**** Seçilen metin

Bu Haftaki Rakibimiz Barcelona’nın Analizi

Bu hafta EL’de geçen sezon tam 4 kez karşılaştığımız Barcelona’yı misafir edeceğiz. Geçen sene oynadığımız bu 4 maçtan sadece ilk maçı kazanmış diğer 3 maçı kaybetmiştik.

 

Bu maçları biraz hatırlamak gerekirse: Sahamızda oynanan ilk maçta Linas Kleiza’nın 22 sayı ve maçın sonunda en kritik anlarda aldığı hücum ribaundları ve serbest atışları ile maçı 75-70 kazanmıştık. Bu maçta toplamta 5 top kaybı yaparken 5 tane de top çalmış olmamız , Barcelona’nın da %20 ile üçlük atması işimizi kolaylaştırmıştı. 3. Çeyrek sonlarında 64-48 ile 16 sayı fark yakalamış olmamıza rağmen son bölümlerde yaptığımız büyük hatalar ile onları maça ortak etmiş ancak Linas Kleiza sayesinde sahadan galibiyetle ayrılmıştık.

Normal sezonun ikinci yarısında  deplasmana gittiğimizde , ilk çeyrekte maçı kaybetmiştik. 35-15 biten bu çeyrekte, onlar 4/5 üçlük atarken biz 3’ü Zoric olmak üzere 5 top kaybı yaparak onların ekmeğine yağ sürmüştük. Maç genelinde de ribaundlarda bize 41-25 üstünlük kurmuşlardı.  Maç içinde çok efor sarfetmemize rağmen ilk çeyrekte yakaladıkları 20 sayılık fark sayesinde maç sonunda 94-81 galip gelmişlerdi.

********

**Yapılacak işler**
1. Barcelona analizinde iki sayının arasına kısa çizgi konarak yazılmış bütün skor ve istatistikleri, metindeki sırasıyla sıralayın.
2. Barcelona maç analizinin bir sonraki bölümünü yazın.
Sonra gelen materyale ihtiyaç yoktur.

**** Verilen materyal

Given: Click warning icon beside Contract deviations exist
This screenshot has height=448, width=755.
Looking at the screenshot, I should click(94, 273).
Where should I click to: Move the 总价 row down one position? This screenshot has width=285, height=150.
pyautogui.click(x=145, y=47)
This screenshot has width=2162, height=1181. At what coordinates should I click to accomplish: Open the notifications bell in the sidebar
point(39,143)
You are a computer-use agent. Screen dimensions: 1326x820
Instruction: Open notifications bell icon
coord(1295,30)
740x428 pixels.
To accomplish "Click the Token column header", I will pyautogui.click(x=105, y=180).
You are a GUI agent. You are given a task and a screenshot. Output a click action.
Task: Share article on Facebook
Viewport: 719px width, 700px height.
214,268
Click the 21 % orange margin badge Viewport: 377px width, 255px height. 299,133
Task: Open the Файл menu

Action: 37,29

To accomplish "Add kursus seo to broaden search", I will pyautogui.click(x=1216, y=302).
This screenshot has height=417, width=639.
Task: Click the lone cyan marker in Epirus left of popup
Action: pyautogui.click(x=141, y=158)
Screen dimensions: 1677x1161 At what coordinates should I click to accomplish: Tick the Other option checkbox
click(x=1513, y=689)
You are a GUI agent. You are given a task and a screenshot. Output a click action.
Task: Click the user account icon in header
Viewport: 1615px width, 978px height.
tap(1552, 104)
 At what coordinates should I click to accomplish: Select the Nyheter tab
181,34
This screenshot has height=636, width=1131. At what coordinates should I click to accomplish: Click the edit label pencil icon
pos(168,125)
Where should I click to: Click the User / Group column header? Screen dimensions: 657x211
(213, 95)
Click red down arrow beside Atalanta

********

**Sonuçlar**
1.
75-70
64-48
35-15
41-25
94-81

2.
Top16’nın ilk maçında ise Kleiza’nın 2 sayıda kaldığı maçta Bojan da 0/6 üçlük atmış ve maçın sonunda 3 sayı gerideyken sol dipte bomboş yakaladığı üçlüğü yine sayıya çevirememiş ve maçın uzatmaya gitme ihtimalini kaçırmamıza neden olmuş ve bunun sonucunda 73-76 kaybetmiştik.

İkinci maçta ise ilk çeyreği başabaş giden maçın 2. çeyreğinden itibaren farkı açmaya başlamış ve maçı yine 20 sayı farkla 93-73 kazanmışlardı. Bu maçta onlar 14 tane üçlük isabeti bulurken biz ise sadece 4 üçlük atabilmiştik. Bunun yanında 5’i Bojan, 4’ü Emir’den olmak üzere toplam 17 top kaybımız bir türlü ritm bulamamıza neden olmuştu.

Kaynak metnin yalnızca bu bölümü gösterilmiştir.